A holistic exploration of the optimal control strategies on an enhanced mathematical model for the co-infection of HIV/AIDS and varicella-zoster.

作者信息

Kotola Belela Samuel, Teklu Shewafera Wondimagegnhu

机构信息

Department of Mathematics, Oda Bultum University, Chiro, Ethiopia.

Department of Mathematics, Natural and Computational Sciences, Debre Berhan University, Ethiopia.

出版信息

Heliyon. 2024 May 22;10(11):e31760. doi: 10.1016/j.heliyon.2024.e31760. eCollection 2024 Jun 15.
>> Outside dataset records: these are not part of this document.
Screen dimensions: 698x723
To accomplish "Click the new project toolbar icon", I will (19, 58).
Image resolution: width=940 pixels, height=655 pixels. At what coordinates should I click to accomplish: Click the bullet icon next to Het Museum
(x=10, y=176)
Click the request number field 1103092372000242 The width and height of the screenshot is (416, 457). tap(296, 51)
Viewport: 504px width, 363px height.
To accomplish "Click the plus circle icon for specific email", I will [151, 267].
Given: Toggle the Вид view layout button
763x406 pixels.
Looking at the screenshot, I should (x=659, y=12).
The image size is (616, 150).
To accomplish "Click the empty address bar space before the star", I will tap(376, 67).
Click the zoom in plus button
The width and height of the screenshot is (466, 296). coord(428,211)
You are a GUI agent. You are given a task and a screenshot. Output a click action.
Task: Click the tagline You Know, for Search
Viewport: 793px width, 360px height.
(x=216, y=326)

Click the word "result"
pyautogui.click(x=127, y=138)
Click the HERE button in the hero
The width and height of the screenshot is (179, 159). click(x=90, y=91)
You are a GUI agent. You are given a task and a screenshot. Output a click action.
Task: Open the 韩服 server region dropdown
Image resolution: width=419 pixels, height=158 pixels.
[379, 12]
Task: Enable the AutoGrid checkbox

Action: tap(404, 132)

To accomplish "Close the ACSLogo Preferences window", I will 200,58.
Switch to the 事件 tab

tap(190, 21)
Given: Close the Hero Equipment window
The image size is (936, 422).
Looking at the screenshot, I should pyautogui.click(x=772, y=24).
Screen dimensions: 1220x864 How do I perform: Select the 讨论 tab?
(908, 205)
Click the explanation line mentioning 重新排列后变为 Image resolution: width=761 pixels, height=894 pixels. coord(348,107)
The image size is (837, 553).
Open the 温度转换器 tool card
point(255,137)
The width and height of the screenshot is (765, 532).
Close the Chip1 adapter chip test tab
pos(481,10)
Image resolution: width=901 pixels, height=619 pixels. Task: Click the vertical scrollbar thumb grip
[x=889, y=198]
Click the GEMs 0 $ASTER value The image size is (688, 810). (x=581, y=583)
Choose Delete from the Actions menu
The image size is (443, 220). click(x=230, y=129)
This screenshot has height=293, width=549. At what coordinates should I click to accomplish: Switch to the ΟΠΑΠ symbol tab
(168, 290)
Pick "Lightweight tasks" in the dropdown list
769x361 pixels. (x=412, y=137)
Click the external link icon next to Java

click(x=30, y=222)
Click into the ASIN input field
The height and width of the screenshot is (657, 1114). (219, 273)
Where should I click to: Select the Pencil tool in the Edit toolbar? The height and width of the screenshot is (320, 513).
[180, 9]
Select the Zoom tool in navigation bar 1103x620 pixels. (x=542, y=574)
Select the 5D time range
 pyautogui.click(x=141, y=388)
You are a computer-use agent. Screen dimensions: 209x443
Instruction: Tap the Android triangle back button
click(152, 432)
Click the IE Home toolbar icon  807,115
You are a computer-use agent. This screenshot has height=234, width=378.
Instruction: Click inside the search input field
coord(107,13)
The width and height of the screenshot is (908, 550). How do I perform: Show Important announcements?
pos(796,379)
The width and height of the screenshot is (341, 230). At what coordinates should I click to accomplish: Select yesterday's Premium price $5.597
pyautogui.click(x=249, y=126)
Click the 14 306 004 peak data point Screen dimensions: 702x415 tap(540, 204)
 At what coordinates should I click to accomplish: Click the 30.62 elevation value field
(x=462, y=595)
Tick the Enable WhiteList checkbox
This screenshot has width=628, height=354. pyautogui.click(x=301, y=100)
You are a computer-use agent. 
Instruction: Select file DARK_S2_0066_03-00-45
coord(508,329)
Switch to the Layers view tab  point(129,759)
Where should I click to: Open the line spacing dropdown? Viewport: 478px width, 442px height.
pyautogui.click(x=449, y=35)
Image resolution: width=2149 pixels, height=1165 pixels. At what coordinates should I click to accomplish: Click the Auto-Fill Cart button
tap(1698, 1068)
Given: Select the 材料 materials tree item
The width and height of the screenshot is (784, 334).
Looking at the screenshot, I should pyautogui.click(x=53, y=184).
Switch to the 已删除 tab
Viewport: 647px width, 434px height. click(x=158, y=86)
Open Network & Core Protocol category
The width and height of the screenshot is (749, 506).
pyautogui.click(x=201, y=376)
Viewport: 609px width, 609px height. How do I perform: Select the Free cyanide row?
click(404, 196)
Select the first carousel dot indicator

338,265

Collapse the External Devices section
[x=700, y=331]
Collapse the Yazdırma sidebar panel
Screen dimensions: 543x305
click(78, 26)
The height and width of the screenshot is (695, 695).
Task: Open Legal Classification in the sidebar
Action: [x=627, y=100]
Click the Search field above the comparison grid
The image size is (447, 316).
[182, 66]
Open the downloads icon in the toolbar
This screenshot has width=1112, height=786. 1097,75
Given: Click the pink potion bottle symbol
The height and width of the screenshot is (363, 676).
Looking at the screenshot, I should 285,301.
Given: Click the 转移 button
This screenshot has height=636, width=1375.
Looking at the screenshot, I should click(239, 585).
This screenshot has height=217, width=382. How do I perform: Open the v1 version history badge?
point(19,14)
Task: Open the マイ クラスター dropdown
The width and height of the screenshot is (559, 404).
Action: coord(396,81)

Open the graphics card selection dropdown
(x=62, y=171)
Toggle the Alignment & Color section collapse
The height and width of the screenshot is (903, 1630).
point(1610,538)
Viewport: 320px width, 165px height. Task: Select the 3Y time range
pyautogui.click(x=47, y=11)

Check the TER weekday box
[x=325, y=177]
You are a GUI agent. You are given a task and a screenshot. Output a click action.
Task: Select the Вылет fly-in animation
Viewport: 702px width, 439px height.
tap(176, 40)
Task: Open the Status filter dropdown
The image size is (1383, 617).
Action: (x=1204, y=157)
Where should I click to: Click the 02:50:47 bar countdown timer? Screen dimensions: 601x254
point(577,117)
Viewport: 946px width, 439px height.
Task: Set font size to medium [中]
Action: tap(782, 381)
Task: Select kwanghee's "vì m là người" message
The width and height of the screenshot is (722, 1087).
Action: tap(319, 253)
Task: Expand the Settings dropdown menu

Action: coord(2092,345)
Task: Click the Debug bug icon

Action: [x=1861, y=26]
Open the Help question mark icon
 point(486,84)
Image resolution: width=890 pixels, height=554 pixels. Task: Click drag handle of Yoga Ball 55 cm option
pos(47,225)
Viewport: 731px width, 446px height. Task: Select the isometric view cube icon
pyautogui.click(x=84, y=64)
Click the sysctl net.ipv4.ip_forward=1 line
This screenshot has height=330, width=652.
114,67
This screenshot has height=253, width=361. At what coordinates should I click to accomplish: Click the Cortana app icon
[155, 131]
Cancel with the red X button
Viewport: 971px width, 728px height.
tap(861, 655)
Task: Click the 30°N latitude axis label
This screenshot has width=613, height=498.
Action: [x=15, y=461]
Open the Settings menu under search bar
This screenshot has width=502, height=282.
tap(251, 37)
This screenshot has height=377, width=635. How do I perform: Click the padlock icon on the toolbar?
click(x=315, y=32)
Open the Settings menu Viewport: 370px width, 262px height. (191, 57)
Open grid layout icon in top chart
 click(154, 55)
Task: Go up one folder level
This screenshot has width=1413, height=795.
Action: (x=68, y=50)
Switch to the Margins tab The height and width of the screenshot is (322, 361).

DOI:10.1016/j.heliyon.2024.e31760
PMID:38845901
原文链接:https://pmc.ncbi.nlm.nih.gov/articles/PMC11154615/
Abstract

Because of its high contagiousness and correlation with HIV/AIDS complaints, the virus that causes varicella-zoster virus and its interactions have major consequences for a considerable portion of people worldwide. The primary aim of this work is to suggest and examine optimal control methods for managing the transmission dynamics of HIV/AIDS and Varicella-Zoster co-infection, using an integer model approach. The mathematical analyses of the proposed integer order model places particular emphases on the boundedness and non-negativity of the model solutions, scrutinizing equilibrium points, determining the models basic reproduction ratios (the models basic reproduction numbers) through the next-generation matrix operator method, and assessing the model equilibrium points existences and stabilities in local approach by considering the local stability conditions of Routh and Hurwitz. Additionally, it incorporates an optimal control framework to enhance our understanding of the dynamics involved in the spreading of HIV/AIDS and Varicella-Zoster co-infection within a considered population. This entails determining preventative measures that can be deliberately put into place to lessen the effects of these co-infections. The solutions of the HIV/AIDS and Varicella-Zoster co-infection model converges to the co-infection endemic equilibrium point whenever the associated basic reproduction number is greater than unity, as verified by numerical simulation results. Including optimal management gives the research an innovative viewpoint and helps identify tactical ways to mitigate the negative effects of this co-infection on the public health. The results highlight how crucial it is to address these complex structures in order to protect and improve public health outcomes. Implementing the proposed protection measures and treatment measures simultaneously has most effective result to minimize and eliminate the HIV/AIDS and Varicella-Zoster co-infection disease throughout the population.

摘要

由于水痘带状疱疹病毒具有高度传染性且与艾滋病相关症状有关,该病毒及其相互作用对全球相当一部分人产生了重大影响。这项工作的主要目的是使用整数模型方法,提出并检验管理艾滋病毒/艾滋病与水痘带状疱疹合并感染传播动态的最优控制方法。对所提出的整数阶模型进行数学分析时,特别强调模型解的有界性和非负性,仔细研究平衡点,通过下一代矩阵算子方法确定模型的基本再生数,并根据劳斯和赫尔维茨的局部稳定性条件,在局部方法中评估模型平衡点的存在性和稳定性。此外,它还纳入了一个最优控制框架,以加深我们对艾滋病毒/艾滋病与水痘带状疱疹合并感染在特定人群中传播所涉及动态的理解。这需要确定可以有意采取的预防措施,以减轻这些合并感染的影响。数值模拟结果验证了,只要相关的基本再生数大于1,艾滋病毒/艾滋病与水痘带状疱疹合并感染模型的解就会收敛到合并感染的地方病平衡点。纳入最优管理为该研究提供了一个创新视角,并有助于确定减轻这种合并感染对公共卫生负面影响的策略性方法。结果凸显了应对这些复杂结构对于保护和改善公共卫生结果的至关重要性。同时实施所提出的保护措施和治疗措施,对于在整个人口中最小化和消除艾滋病毒/艾滋病与水痘带状疱疹合并感染疾病具有最有效的效果。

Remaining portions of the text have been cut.